Goal of the exercise: Go through the entries one line at a time, and gather every line that has the word "Given".

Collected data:
((

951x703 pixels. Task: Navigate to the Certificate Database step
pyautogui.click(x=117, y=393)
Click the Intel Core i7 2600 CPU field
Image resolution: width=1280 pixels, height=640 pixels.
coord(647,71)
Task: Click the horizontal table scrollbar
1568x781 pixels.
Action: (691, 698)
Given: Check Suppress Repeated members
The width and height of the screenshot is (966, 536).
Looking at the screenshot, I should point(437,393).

))
((

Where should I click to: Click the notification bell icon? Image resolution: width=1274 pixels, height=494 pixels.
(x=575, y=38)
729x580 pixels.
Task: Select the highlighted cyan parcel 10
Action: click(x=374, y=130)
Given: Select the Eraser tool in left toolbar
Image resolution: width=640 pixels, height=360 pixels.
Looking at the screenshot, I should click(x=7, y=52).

))
((

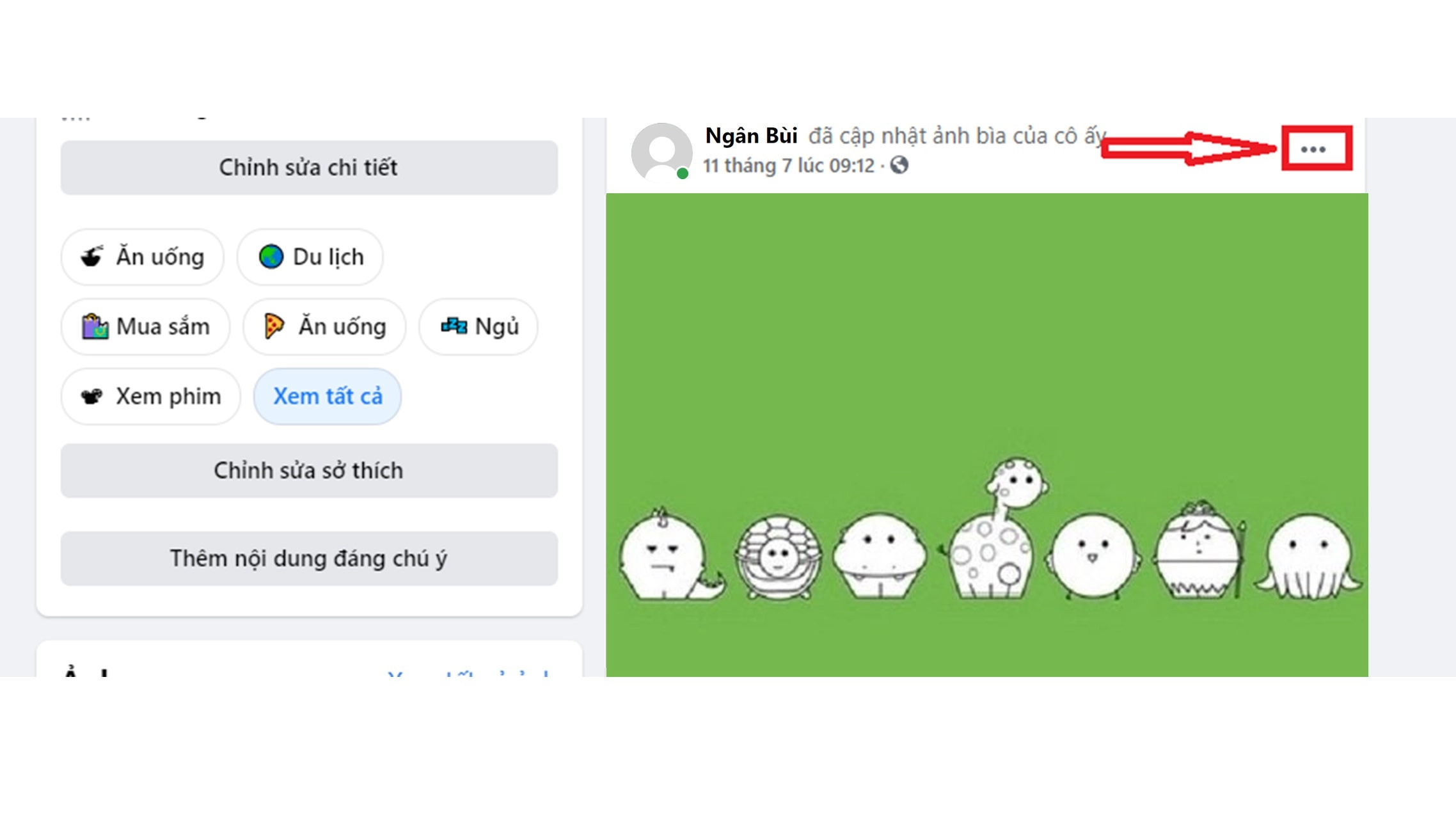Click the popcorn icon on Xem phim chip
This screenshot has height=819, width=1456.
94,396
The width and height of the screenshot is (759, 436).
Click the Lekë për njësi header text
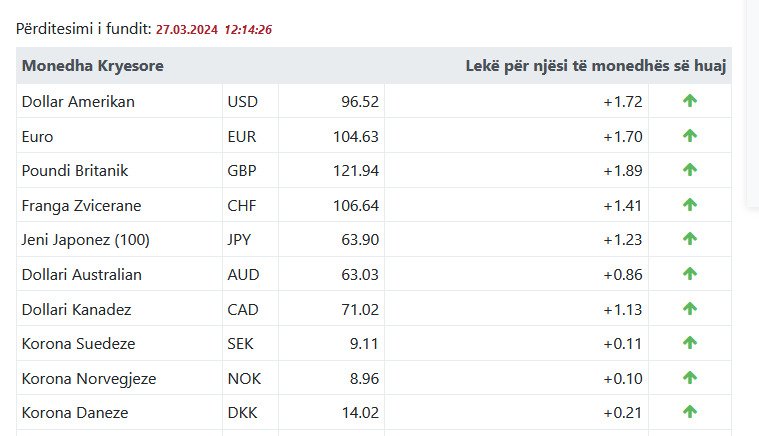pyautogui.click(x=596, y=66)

))

Result of the exercise:
Given: Check Suppress Repeated members
Given: Select the Eraser tool in left toolbar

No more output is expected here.